Hacker News new | ask | show | jobs
by nicoburns 2189 days ago
The limitation around implementing methods on built-in types seems unfortunate. If I understand how Go interfaces work correctly, that would mean that you also can't implement your own interfaces on built-in types. Which would seem like quite a severe restriction in being generic over them. Perhaps I'm missing something?
5 comments

You can only add methods on types that were defined in the current package. As a consequence, you can't add methods to built-in types. But that's rarely something you want to do anyway (I can't think of a real-world situation where it would be useful), what would make sense is creating a new string type, and add methods to it:

    type myInt int

    func (mi myInt) f() myInt { ... }
The alternative is to do something like:

type Int int

func (i Int) Hash() uintptr { /* do the hash */ }

But I didn't want to deal with it in this code. I agree that it isn't optimal and would be curious to see if the situation can be improved.

If you assume that the std lib creates a collections package, there could be helper types will for primitives. No Java style auto boxing, but more in the Go style. These could also be used in a refactored math package.
For example, the caller could cast `int` to `myInt` which implements the appropriate interface. This is probably more idiomatic than using a bare `int` type anyway.
What would be a real-world example of what you're referring to ("implement your own interfaces on built-in types")?
Perhaps like overloading in C++? Hash functions are sometimes defined this way (https://abseil.io/docs/cpp/guides/hash#making-hashable-types)
You can do cool things like Ruby's `2.days.ago` in languages that allow you to implement traits on any type.
`2.days.ago` is not "cool," it's an example of the some of the worst things about Ruby. Suppose I came across a cutesy expression like that in a program I was reading. How in the world am I supposed to figure out what code is invoked by that expression and where that code lives?

It's emphasizing writeability over understandability, which is totally backwards from the point of view of engineering robust systems.

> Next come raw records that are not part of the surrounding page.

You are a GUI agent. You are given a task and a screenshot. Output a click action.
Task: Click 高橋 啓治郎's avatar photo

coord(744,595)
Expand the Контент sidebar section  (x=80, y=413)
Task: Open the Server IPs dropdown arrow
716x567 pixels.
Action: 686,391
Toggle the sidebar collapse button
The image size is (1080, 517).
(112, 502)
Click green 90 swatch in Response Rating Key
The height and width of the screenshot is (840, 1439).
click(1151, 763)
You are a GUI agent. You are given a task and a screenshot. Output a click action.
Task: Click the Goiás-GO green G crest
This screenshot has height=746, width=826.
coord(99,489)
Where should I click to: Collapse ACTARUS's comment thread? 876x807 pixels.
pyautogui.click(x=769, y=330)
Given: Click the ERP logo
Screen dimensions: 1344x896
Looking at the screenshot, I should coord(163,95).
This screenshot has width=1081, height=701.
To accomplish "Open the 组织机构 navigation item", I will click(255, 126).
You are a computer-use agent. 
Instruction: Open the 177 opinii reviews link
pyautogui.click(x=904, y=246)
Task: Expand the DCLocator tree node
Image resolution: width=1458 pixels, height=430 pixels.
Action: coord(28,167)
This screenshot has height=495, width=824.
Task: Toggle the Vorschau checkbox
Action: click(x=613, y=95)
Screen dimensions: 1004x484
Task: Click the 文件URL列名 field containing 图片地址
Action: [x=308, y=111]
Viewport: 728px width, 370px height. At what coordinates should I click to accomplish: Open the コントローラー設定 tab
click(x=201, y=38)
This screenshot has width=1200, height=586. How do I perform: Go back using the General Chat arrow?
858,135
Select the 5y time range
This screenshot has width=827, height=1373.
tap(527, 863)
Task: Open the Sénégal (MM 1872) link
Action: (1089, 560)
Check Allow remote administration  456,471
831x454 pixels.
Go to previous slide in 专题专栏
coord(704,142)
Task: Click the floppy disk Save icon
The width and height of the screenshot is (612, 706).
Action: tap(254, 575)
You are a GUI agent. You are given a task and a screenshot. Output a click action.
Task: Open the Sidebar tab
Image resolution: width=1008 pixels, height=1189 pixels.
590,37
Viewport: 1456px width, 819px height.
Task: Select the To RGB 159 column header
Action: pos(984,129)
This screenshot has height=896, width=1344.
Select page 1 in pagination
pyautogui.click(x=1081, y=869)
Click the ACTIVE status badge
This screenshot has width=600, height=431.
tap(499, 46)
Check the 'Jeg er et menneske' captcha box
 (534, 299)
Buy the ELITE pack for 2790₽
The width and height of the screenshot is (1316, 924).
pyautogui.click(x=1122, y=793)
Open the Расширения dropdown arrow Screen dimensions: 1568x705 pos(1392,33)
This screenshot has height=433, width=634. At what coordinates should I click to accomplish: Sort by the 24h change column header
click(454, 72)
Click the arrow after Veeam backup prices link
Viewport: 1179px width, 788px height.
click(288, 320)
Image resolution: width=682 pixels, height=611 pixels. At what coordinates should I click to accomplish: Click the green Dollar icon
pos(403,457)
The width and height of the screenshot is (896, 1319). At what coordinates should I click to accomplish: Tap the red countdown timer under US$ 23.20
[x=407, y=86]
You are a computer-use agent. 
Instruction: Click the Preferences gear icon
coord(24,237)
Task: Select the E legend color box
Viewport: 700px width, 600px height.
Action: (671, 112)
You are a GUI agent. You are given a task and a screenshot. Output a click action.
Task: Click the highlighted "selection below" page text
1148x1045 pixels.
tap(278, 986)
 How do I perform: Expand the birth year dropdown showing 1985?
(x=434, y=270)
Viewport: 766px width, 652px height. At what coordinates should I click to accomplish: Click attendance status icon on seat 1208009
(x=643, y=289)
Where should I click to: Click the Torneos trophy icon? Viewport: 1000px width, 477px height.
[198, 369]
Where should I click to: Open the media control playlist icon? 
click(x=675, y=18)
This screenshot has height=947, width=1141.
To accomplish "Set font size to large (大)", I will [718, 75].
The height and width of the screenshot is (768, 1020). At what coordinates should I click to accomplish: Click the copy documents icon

Except it's barely even writeability, it's some bizarre notion that code should read like English where possible. And of course, since it's not actually English, it's only possible in limited ways and trying to generalize past those limits will break. So you have to learn exactly where the limits are anyway, which is as much effort as learning to use a proper library, except harder because a proper library will have the decency to stay in its own namespace.